Last Week's Homework
Examples of Relations

Comment: As always, homework can be submitted in Japanese

Describe three relations from the real world that can be expressed as mathematical relations.
For each relation, describe the sets used (including their size), the conditions for a tuple to be a member of the relation, the size of the Cartesian product, and the size of the relation, and give three examples of tuples belonging to the relation.

1. A binary relation on a single set.

   Example solution: Relation on set of train stations (size ~1'000 for Kanto region), tuples of stations that can be reached from each other without changing trains, size of Cartesian product: ~1'000'000, size of relation ~50'000.
   Examples of tuples: (Fuchinobe, Nagatsuta), (Nagatsuta, Shibuya), (Hashimoto, Shinjuku); counterexample: (Fuchinobe, Shibuya)

2. A binary relation between two different sets.

   Example solution: Relation between Sumo wrestler and stable (heya); size of set of wrestlers: ~600, size of set of stables: ~40; Cartesian product is ~25·10³, size of relation is ~600
   Examples of tuples: (Terunofuji, Isegahama), (Abi, Shikoroyama), (Tobizaru, Oitekaze)

3. A relation between more than two sets.

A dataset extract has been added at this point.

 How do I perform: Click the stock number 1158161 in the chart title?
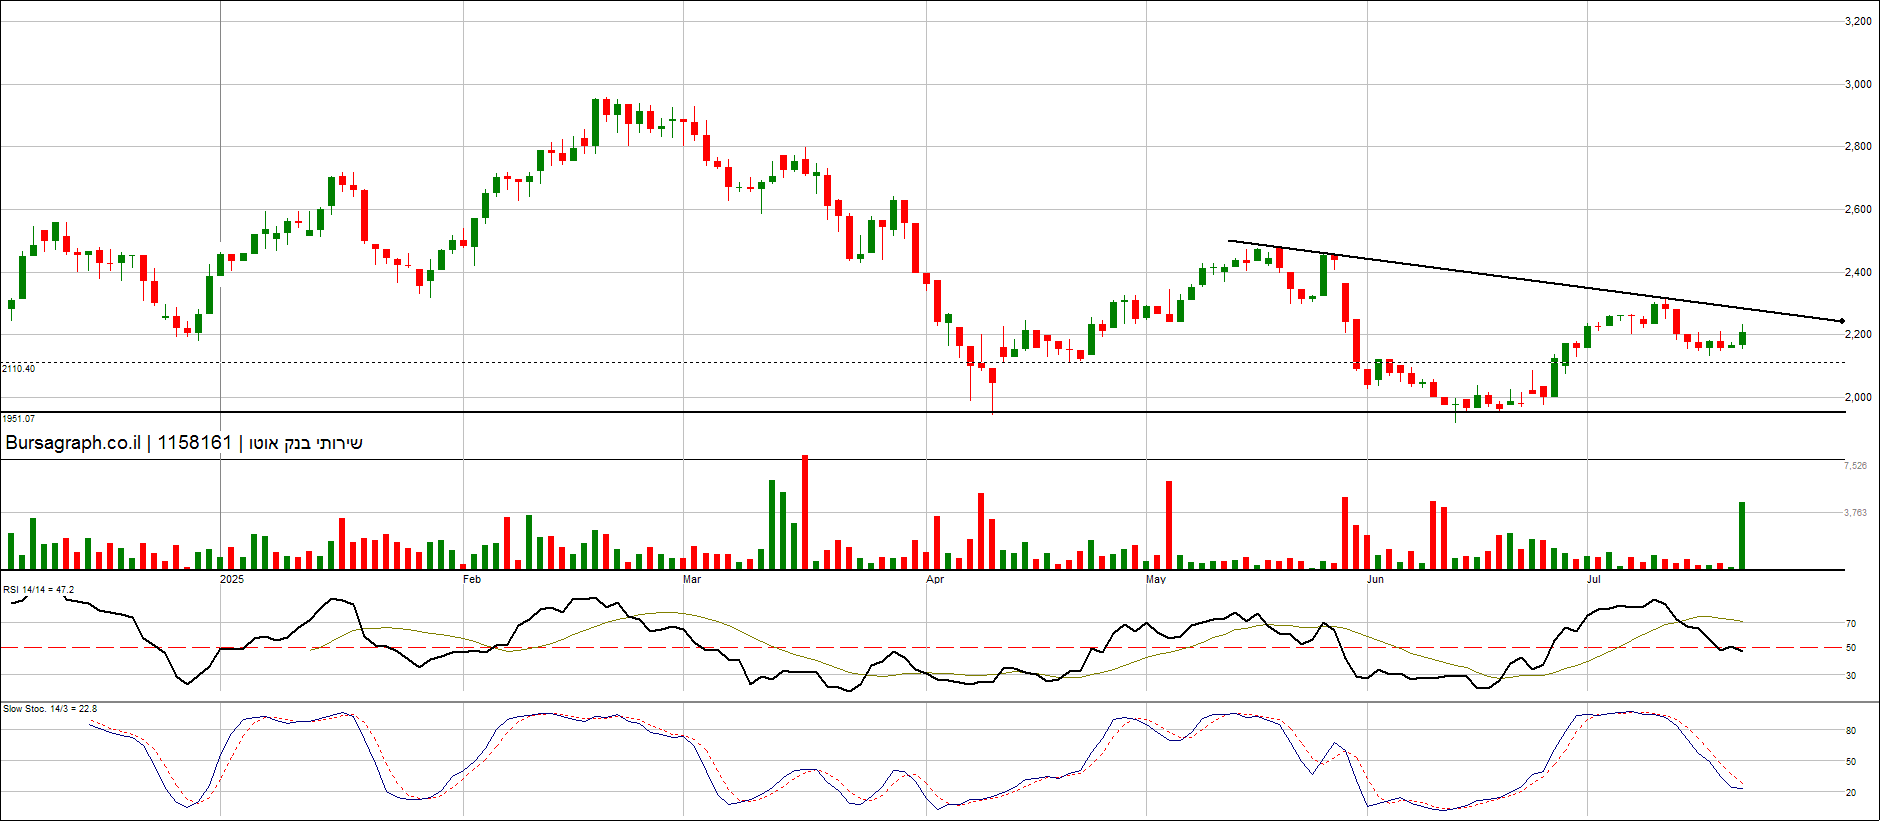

   Example solution: Baseball: Relation between a set of teams (~100), a set of players (~10000), a set of positions (9), and a set of numbers in batting order (9), size of Cartesian product is ~81'000'000, size of relation is ~900
   Example (outdated): (Miami Marlins, Ichiro Suzuki, right field, 1st),...

Properties of Relations

A binary relation on a set A can be:

1. Reflexive
2. Symmetric
3. Antisymmetric
4. Transitive

Reflexive Relation

• Definition: In a reflexive relation R on set A, ∀x∈A: (x, x) ∈ R
• Examples: =, ≤, ≥, divisible (for ℕ⁺), subset, knows (people know themselves), ...
• How to check: In the matrix representation, check that all entries on the (main) diagonal are 1

Symmetric Relation

• Definition: In a symmetric relation R, ∀x, y: (x, y)∈R → (y, x)∈R; R = R^-1
• Examples: =, sibling (brother/sister), spouse (husband/wife), ... (, friend??)
• How to check: The matrix representation is identical with its transposition, i.e. R = R^-1 (for each symmetric pair (mirroring accross main diagonal), the values are the same)
  

Antisymmetric Relation

• Definition: A relation R on set A is antisymmetric if ∀x, y ∈A: xRy ∧ yRx ⇒ x=y.
  Alternative: ∀x, y ∈A, x≠y: (x, y)∈R → (y, x)∉R
• Examples: =, <, ≤, >, ≥, divisible, parent, child, anchestor, descendant, 'senpai', 'kohai',...
• How to check (two methods):
  1. In the matrix representation, check that for each entry 1 not on the (main) diagonal, the entry in the opposite position (mirrored along the (main) diagonal) is 0.
     In other words, of two opposite entries, at most one can be 1.

  2. ?	0	0	0
     ?	?	0	1
     ?	?	?	0
     ?	?	?	?

     Reorder rows and columns (in the same way!).
     If there is a reordering so that all entries above (or all below) the diagonal are 0,
     then the relation is antisymmetric.

Row/Column Reordering

• Ordering of rows/column in matrix representation is arbitrary
• Relations on a set use same order for rows/columns
• Some property checks only work for specific row/column orderings
• When you write a matrix, make sure the row/column order is clear by
  
  • Using the 'obvious' order
  • Labeling the rows/columns

Antisymmetric and Asymmetric Relations

• Antisymmetric relation is not the opposite of symmetric relation.
• The opposite of symmetric relation is called asymmetric relation.
• An asymmetric relation is a relation that is not symmetric.
• It is possible for a relation to be both symmetric and antisymmetric:
  All entries in the matrix representation except for the main diagonal are 0 (shown on right).

Transitive Relation

• Definition: If and only if for all x, y, and z, xRy ∧ yRz ⇒ xRz, then R is transitive.
  (∀x, y, z: xRy ∧ yRz ⇒ xRz) ⇔ R is transitive
• Examples: =, <, >, ≤, ≥, descendant, anchestor, divisible, ...
• How to check: Compose R with itself. If the result is in R (i.e. if R∘R ⊂ R), then R is transitive.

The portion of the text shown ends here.